Sir James Harris ne s’arrêta pas à recueillir les lauriers qui lui étaient dus. Le 1er juin, il était de retour à La Haye, rendant le courage aux orangistes, que son départ avait désolés.

Le désordre matériel augmentait tous les jours dans la république. L’esprit d’indiscipline avait atteint les soldats eux-mêmes ; les hommes mécontens de leur chef passaient au service de l’adversaire, et ce double courant de déserteurs ajoutait au trouble général. Le rhingrave apprenait « par hasard, » que trois compagnies du régiment de Stuart s’étaient révoltés. Les canonniers de Gorcum avaient suivi leur exemple et gagné le camp stathoudérien. Quelle pouvait être l’obéissance des soldats, alors que Frédéric de Salm, donnant le premier l’exemple de la révolte, adressait aux compagnies bourgeoises d’Amsterdam d’amers reproches contre les délégués des états? « Si les bourgeois voulaient se rallier sous ses étendards, ils pouvaient être assurés d’un plein triomphe contre leurs ennemis. » A l’extérieur, l’horizon devenait aussi menaçant; et M. de Montmorin parlait dans une lettre de « l’humeur exaltée du roi de Prusse. » Un fait semblait certain, quelle que fût l’humeur du roi de Prusse, c’est qu’il fournissait indirectement des secours à son beau-frère. On pouvait remarquer tous les jours, sur la frontière de Gueldre, l’arrivée de paysans prussiens qui venaient demander du service dans l’armée orangiste. Par un effet soudain de la grâce, ces paysans, au bout de quelques heures, prenaient une attitude militaire et connaissaient mieux l’exercice que leurs camarades.

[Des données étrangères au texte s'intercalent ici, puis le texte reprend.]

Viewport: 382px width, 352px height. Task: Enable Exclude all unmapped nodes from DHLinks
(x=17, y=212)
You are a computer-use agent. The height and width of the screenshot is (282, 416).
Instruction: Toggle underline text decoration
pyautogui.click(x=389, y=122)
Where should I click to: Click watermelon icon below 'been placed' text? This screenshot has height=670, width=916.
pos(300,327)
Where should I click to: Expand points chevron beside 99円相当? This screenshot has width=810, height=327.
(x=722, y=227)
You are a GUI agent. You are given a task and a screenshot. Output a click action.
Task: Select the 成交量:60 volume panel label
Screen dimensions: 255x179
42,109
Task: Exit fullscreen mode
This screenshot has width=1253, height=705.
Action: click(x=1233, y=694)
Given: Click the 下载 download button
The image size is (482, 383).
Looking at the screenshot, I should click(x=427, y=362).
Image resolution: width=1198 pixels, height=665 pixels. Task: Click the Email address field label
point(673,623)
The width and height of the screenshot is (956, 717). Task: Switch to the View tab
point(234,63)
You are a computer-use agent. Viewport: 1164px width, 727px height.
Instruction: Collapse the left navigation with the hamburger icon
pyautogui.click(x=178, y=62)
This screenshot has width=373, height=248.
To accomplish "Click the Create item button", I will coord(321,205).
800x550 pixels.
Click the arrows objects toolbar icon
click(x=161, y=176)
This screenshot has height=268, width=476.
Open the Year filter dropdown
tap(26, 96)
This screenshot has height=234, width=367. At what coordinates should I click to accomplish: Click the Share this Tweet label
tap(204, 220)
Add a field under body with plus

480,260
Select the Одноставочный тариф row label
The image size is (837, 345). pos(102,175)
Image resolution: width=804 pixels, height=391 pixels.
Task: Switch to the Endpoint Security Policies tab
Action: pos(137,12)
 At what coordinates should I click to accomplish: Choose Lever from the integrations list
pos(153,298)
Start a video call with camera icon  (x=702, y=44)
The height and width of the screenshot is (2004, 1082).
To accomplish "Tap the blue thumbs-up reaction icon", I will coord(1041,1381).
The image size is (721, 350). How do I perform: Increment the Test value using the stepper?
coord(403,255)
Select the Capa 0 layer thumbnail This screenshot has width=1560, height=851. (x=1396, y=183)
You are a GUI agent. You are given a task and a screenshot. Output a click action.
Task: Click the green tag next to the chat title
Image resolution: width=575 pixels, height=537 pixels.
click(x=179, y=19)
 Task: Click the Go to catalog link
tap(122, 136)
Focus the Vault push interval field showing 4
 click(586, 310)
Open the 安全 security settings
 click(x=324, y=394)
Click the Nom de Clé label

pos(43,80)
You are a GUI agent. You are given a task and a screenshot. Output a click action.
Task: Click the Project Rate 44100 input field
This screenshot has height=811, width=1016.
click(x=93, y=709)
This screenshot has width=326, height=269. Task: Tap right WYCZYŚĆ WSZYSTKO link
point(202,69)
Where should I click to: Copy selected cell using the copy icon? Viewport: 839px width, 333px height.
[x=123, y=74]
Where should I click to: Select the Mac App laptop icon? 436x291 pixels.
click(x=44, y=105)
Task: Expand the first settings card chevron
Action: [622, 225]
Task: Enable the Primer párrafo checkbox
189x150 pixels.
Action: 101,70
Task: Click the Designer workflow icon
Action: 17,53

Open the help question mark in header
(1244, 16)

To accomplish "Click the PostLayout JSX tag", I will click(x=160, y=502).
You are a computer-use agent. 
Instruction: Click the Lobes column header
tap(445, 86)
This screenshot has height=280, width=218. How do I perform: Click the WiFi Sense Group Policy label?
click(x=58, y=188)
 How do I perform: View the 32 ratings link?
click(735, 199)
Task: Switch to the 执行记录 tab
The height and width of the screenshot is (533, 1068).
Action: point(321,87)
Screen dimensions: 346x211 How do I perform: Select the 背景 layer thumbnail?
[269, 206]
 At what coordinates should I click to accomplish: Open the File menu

Le moment était venu de prendre des mesures énergiques. Le 7 juin, les députés d’Amsterdam proposèrent aux états de Hollande de sauver la république par une résolution virile. Les états nommeraient une commission de cinq membres pris dans leur sein ; cette commission recevrait les pouvoirs les plus étendus. C’était des dictateurs qu’il s’agissait de créer, mais l’hésitation n’était pas possible. La proposition d’Amsterdam fut adoptée. Le 16 juin, M. de Vérac annonçait à Montmorin la nomination de la commission souveraine. M. Camerling devait y siéger au nom d’Haarlem, M. Block pour Leyde, M. van Toulon pour Gouda, M. van Foreest pour Alkmaar ; Amsterdam avait pour représentant M. Jean de Witt. Ce dernier avait été choisi malgré sa jeunesse (il n’avait pas trente-deux ans). L’on avait pensé, pour remplir ce poste, à M. de Visscher, aussi conseiller de la ville, qui plaisait fort aux démocrates. Le rhingrave de Salm s’indigna de ne pas le voir nommé : « l’exclusion de l’honnête de Visscher de la commission est un fait certain de l’esprit qui y régnera, » écrivait-il. Cette commission n’est autre chose qu’une fabrique du pensionnariat qui a formé violemment le projet de m’exclure de toute sorte d’affaires. Montrez ma lettre à tous nos véritables amis, avertissez-les du danger commun... Je me circonscrirai dans les murs d’Utrecht, j’y périrai. » — Tandis que le rhingrave se vantait fort de ses sentimens démocratiques et de son héroïsme futur, il ne négligeait ses rapports ni avec la cour de Versailles, ni même avec les orangistes. Le voisinage des troupes stathoudériennes lui permettait d’entrer en conférences avec les familiers de Guillaume V. Le comte de Callemberg venait souvent le voir. On assure que le rhingrave lui dit en jour en le congédiant : « Croyez que je n’ai pas tellement le goût du citron que je ne m’accommode très bien aussi de l’orange. » Auprès de M. de Bourgoing il tenait un tout autre langage : « Le seigneur, prince d’Orange, a mis ma tête à prix. Une bande de fripons rôde autour de moi pour m’assassiner ou m’enlever. » « M. de Salm voudrait tout commander, la partie politique comme la militaire, écrivait Bourgoing à Montmorin. Son inquiète activité nous prépare bien des embarras. »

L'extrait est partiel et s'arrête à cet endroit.